**Directions:**
The line that contains "Viewport: 1397px width, 868px" marks the start. Please set it down, with every later line of the data, exactly and without pictures.

*** Opening Information ***

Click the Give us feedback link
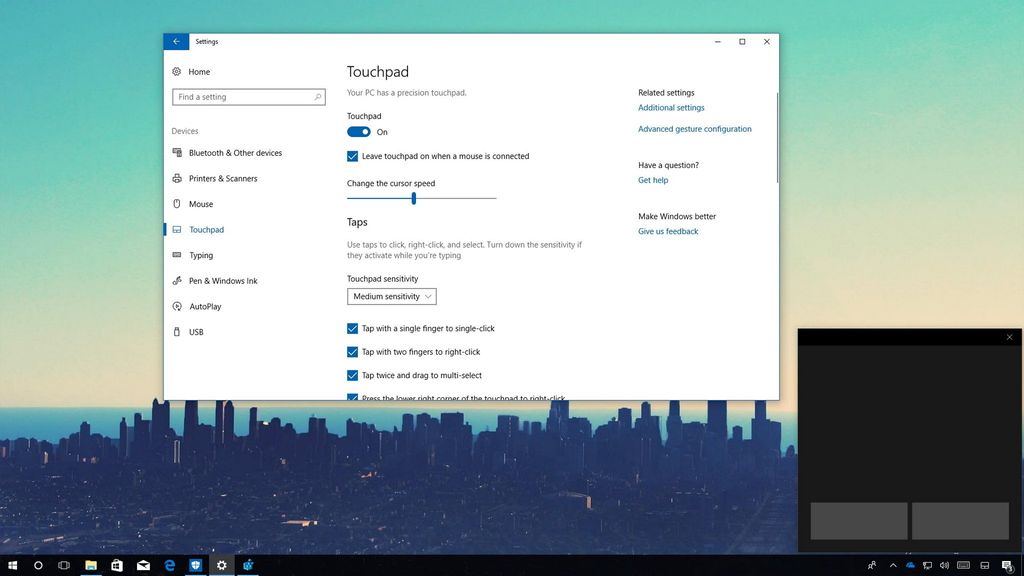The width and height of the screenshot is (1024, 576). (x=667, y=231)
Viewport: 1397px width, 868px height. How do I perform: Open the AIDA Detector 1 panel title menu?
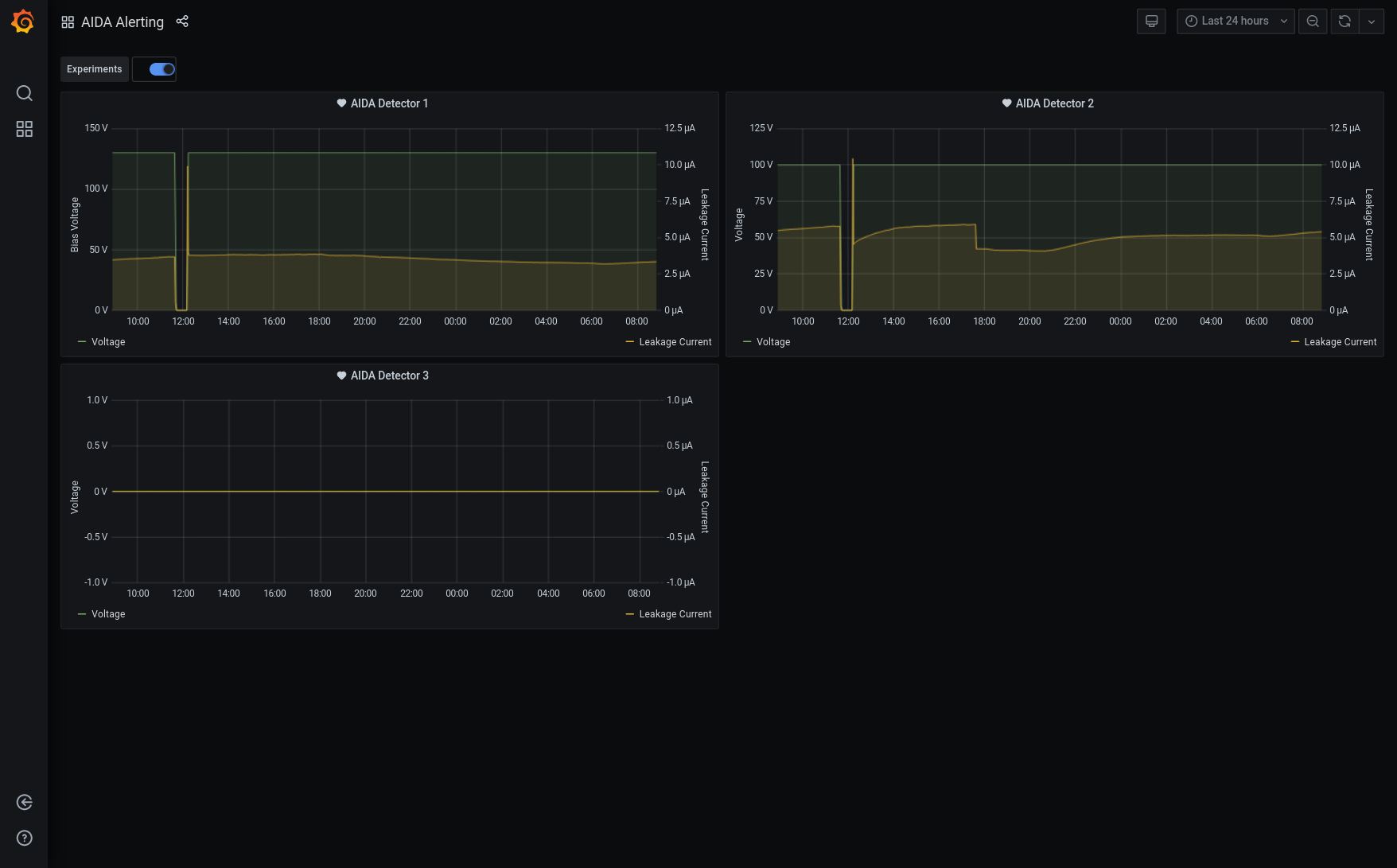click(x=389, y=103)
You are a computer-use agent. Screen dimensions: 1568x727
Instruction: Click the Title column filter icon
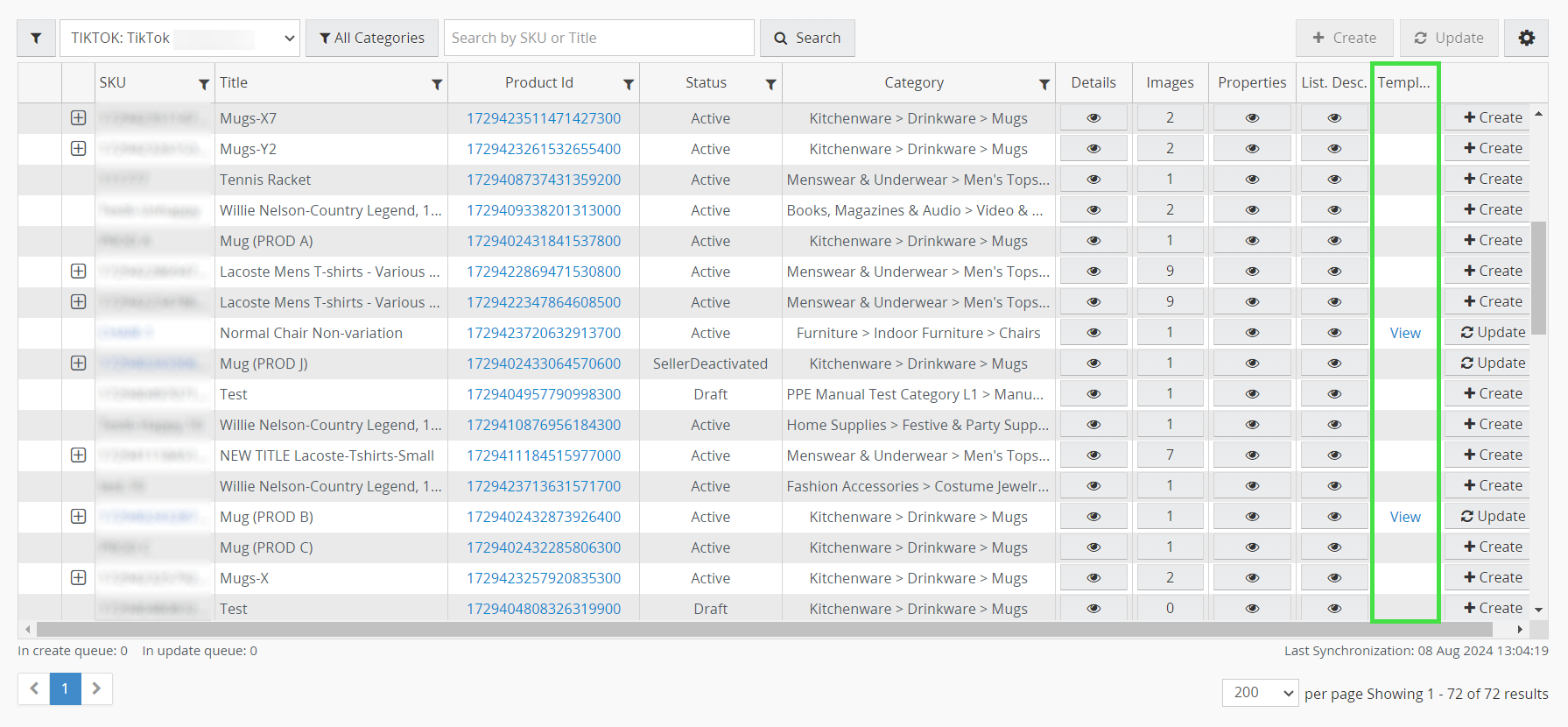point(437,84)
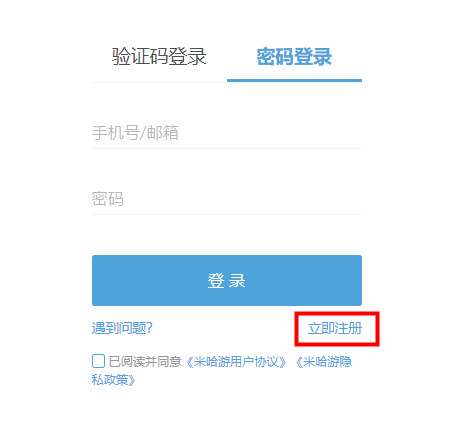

*** Closing Information ***

**Answer to this problem:**
Viewport: 1397px width, 868px height. How do I perform: Open the AIDA Detector 1 panel title menu?
click(x=389, y=103)
You are a computer-use agent. Screen dimensions: 1568x727
Instruction: Click the Title column filter icon
point(437,84)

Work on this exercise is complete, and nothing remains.